Annul in part Council Decision (EU) 2020/135 of 30 January 2020 on the conclusion of the Agreement on the withdrawal of the United Kingdom of Great Britain and Northern Ireland from the European Union and the European Atomic Energy Community and the Agreement on the withdrawal of the United Kingdom of Great Britain and Northern Ireland from the European Union and the European Atomic Energy Community in so far as the withdrawal agreement does not fully protect the right to health of those nationals and in so far as those acts distinguish systematically and indiscriminately, without any review of proportionality, EU citizens from UK nationals from 1 February 2020 and annul, inter alia, the sixth paragraph of the preamble and Articles 9, 10 and 127 of the withdrawal agreement;

Order the European Union to pay the costs of the proceedings, including legal fees of EUR 5 000.

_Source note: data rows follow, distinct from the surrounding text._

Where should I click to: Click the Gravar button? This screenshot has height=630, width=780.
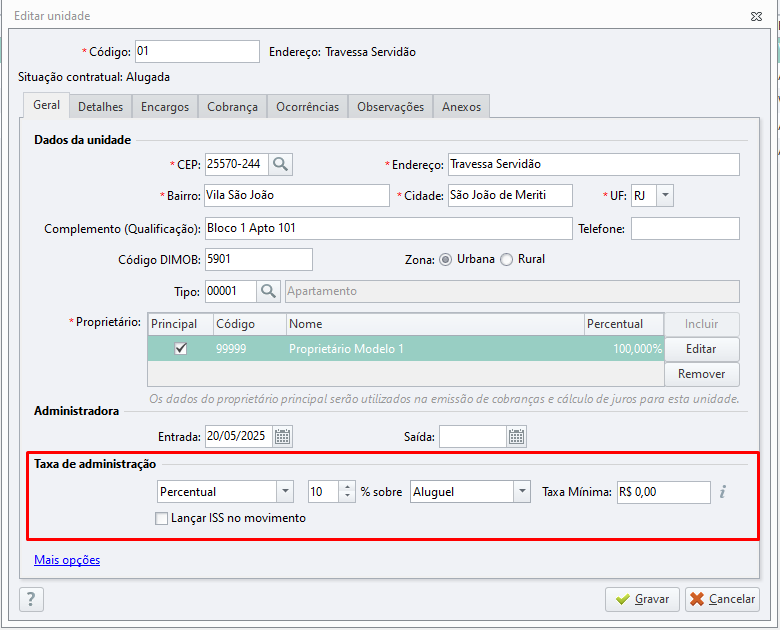tap(642, 599)
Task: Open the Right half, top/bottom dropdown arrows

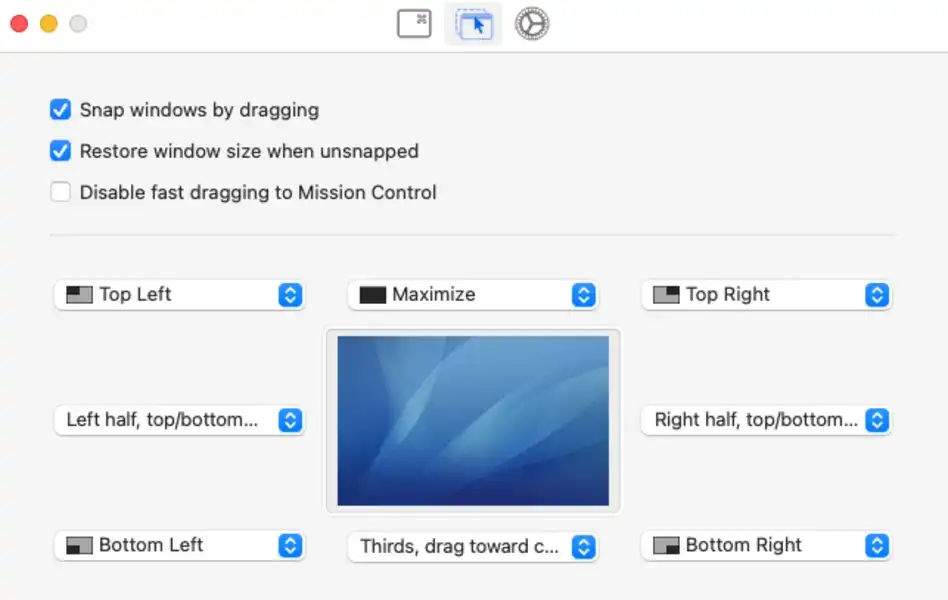Action: pos(877,420)
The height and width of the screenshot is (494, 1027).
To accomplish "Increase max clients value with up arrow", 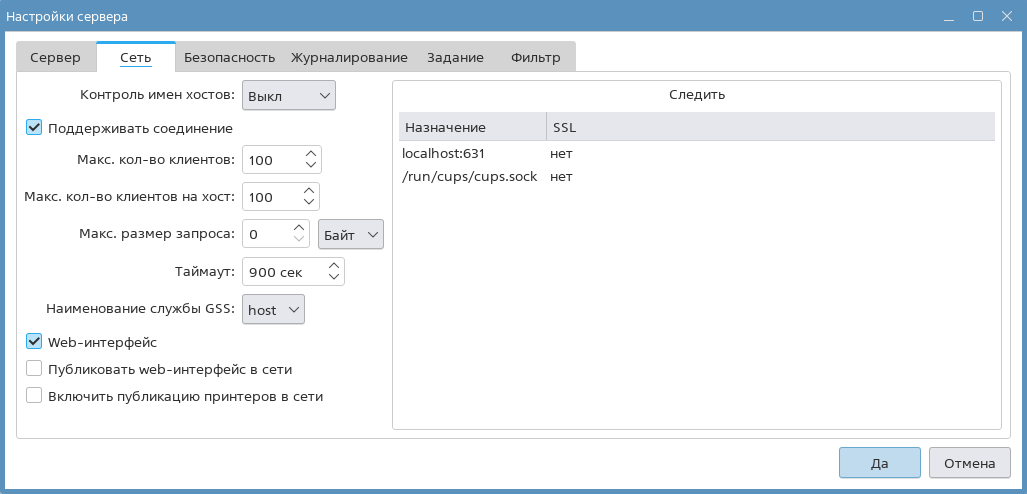I will [x=311, y=154].
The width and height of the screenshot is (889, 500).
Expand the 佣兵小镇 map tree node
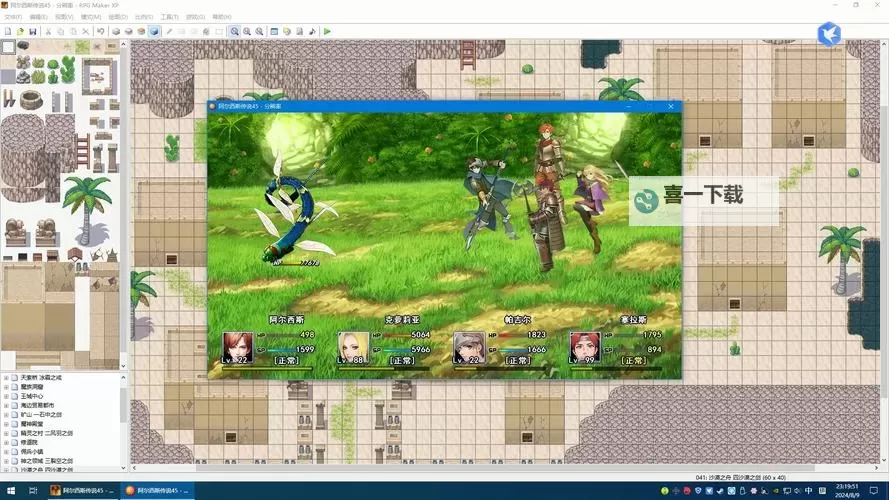6,450
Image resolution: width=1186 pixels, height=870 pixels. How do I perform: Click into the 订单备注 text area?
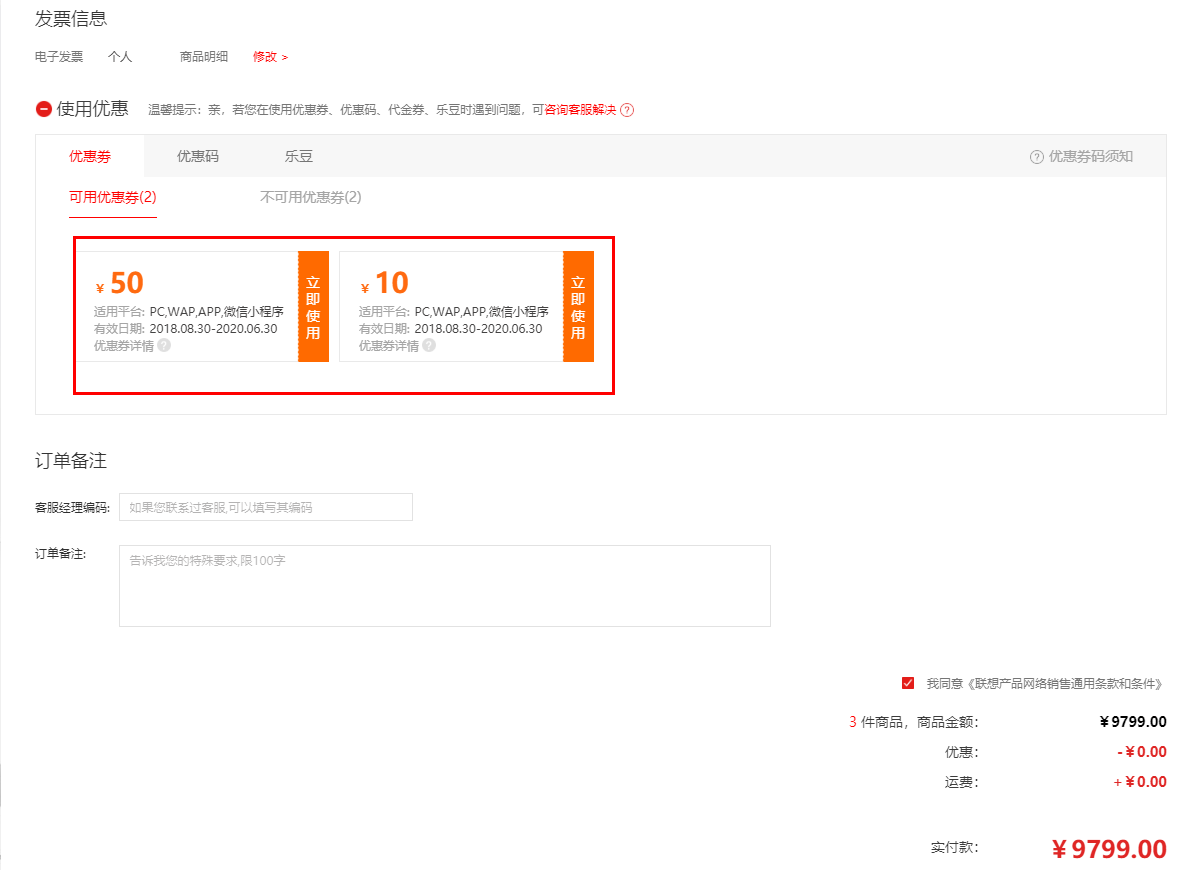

Pleas in law and main arguments

In support of the action, the applicant relies on eight pleas in law.

1.

First plea in law, alleging no review of proportionality of the removal of the EU citizenship of certain categories of UK national. The applicant states that as an EU citizen who exercised his right to free movement within the European Union and given that he left the United Kingdom more than 15 years ago, he was not able to vote in the referendum of 23 June 2016 on the United Kingdom’s membership of the European Union.

2.

Second plea in law, alleging breach of the principles of democracy, equality of treatment, freedom of movement, freedom of expression and good administration.

3.

Third plea in law, alleging infringement of the legal order of the European Union and of the principle of equality of treatment which is an inherent part of EU citizenship. The applicant claims, inter alia, that the contested decision is contrary to the legal order of the European Union, which enshrines the principle of equality of treatment of all citizens, and to the legal order of the Convention for the Protection of Human Rights and Fundamental Freedoms.

4.

Fourth plea in law, alleging breach of the principles of legal certainty and of the protection of legitimate expectations. In that regard, the applicant claims, inter alia, that the contested decision authorises the loss of his permanent right to remain, which he acquired after 5 years of continual residence in a Member State without the real consequences of that loss being provided for and, in particular, without any review of proportionality.

5.

Fifth plea in law, alleging infringement of the right to respect for private and family life guaranteed by the Convention for the Protection of Human Rights and Fundamental Freedoms. The applicant claims that the contested decision limits his right to private and family life to the extent that it removes his EU citizenship and, consequently, his right to reside freely in the territory of a Member State of which he is not a national, but in which he has built his family life.

6.

Sixth plea in law, alleging an infringement of the right of UK nationals to vote and to stand as candidates in European and municipal elections. According to the applicant, Article 127 of the withdrawal agreement infringes Article 18 TFEU and Articles 20 and 21 of the Charter of Fundamental Rights of the European Union. The contested decision should therefore be annulled in so far as it ratifies an agreement including a provision creating discrimination between UK citizens.

7.

Seventh plea in law, alleging a systematic and indiscriminate distinction in the withdrawal agreement between EU citizens and UK nationals without any review of proportionality with regard to the private and family life of UK nationals from 1 February 2020. In support of that plea, the applicant argues that the removal of EU citizenship must not be systematic and indiscriminate, that a specific assessment of the consequences should be necessary and that, in the absence of such an assessment, the contested decision must be annulled.

8.

Eighth plea in law, alleging infringement of Article 35 of the Charter of Fundamental Rights of the European Union, namely the right to health. The applicant claims that, since the withdrawal agreement provides in no way for the protection of his right to health, the possibility for the United Kingdom and its nationals to be lent support disappears, which puts the latter in danger, in particular during a pandemic and a health crisis.